Pour une interdiction des cheminées à foyer ouvert
A ce sujet, l’ASEF, qui rassemble aujourd'hui près de 2 500 médecins, veut continuer à convaincre les gens pour qu’ils participent davantage « individuellement » à la lutte contre cette pollution de fond. Jennifer Maherou précise ainsi que « même si c’est difficile d’agir seul sur la qualité de l’air, il est toujours mieux pour l'atmosphère de prendre les transports en commun, ou de se déplacer à pied pour les petites distances.

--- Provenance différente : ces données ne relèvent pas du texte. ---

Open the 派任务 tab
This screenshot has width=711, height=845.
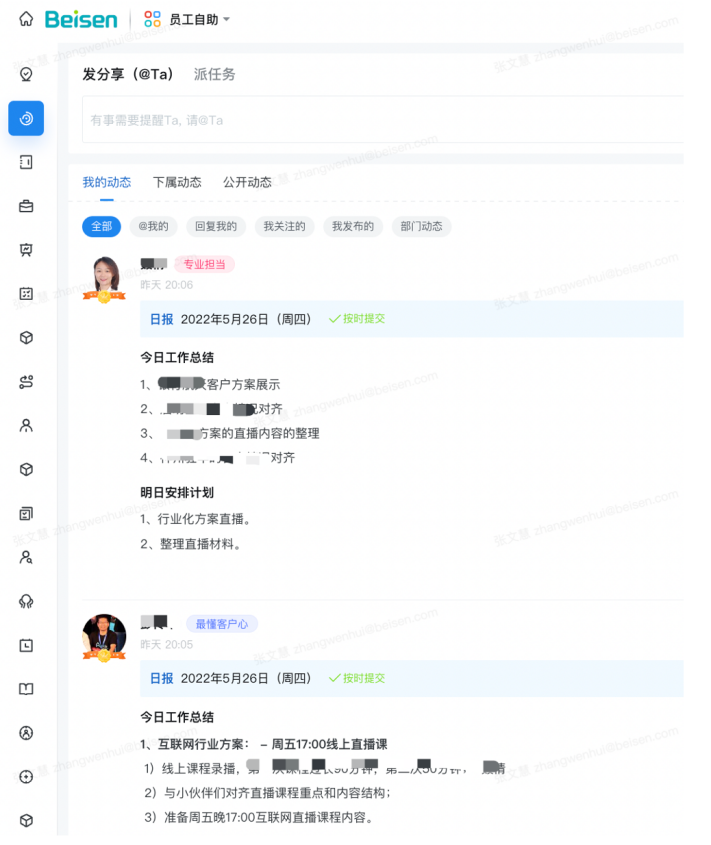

Pour cela, au niveau collectif donc politique, il faut que les pouvoirs publics mettent rapidement en place des transports en commun efficaces. C'est-à-dire rapides, non surchargés et à l'heure. »
De plus, elle espère que l’interdiction des cheminées à foyer ouvert en Ile-de-France verra enfin le jour. « Cette mesure devrait d’ailleurs être généralisée à toute la France », pense-t-elle. Côté positif, elle souligne les efforts de l’industrie concernant les émissions de souffre : « Elles ont beaucoup diminué et cela doit encore continuer. »
Tous s'accordent aussi pour dire, qu'il y a encore du travail à faire s'agissant des épandages agricoles qui pulvérisent de l’ammoniaque et contribuent ainsi à la pollution atmosphérique.
L’importance d’une collaboration plus étroite entre pays
Enfin, tous ces acteurs appellent à une meilleure collaboration entre les pays européens, car l’air tout comme les nuages de poussières radioactives ne s’arrête pas aux frontières. « Rappelez-vous du nuage de Tchernobyl, la frontière française ne l’a pas beaucoup impressionné », rappelle Bernard Jomier.
Sur le banc des accusés cette fois-ci, on trouve l'Allemagne, à qui beaucoup reprochent de polluer la France à cause de ses centrales à charbon.
Mais pour le Dr Bernard Jomier, « la France n’a pas à donner de leçons à quiconque. Les Allemands ont fait certains choix mauvais pour la qualité de l’air, et d’autres très bons pour l’environnement. On doit continuer à discuter avec eux, comme l’Ile-de-France doit continuer à discuter avec les autres régions. ». Il conclut que c'est cette collaboration qui va améliorer la santé de tout le monde.
Pour le moment, la Préfecture de police de Paris a décidé pour la journée de jeudi d'abaisser de 20 km/h la vitesse maximale autorisée sur les routes d'Ile-de-France (dont la vitesse est supérieure ou égale à 90km/h), et de poursuivre pour 24 heures le stationnement résidentiel gratuit.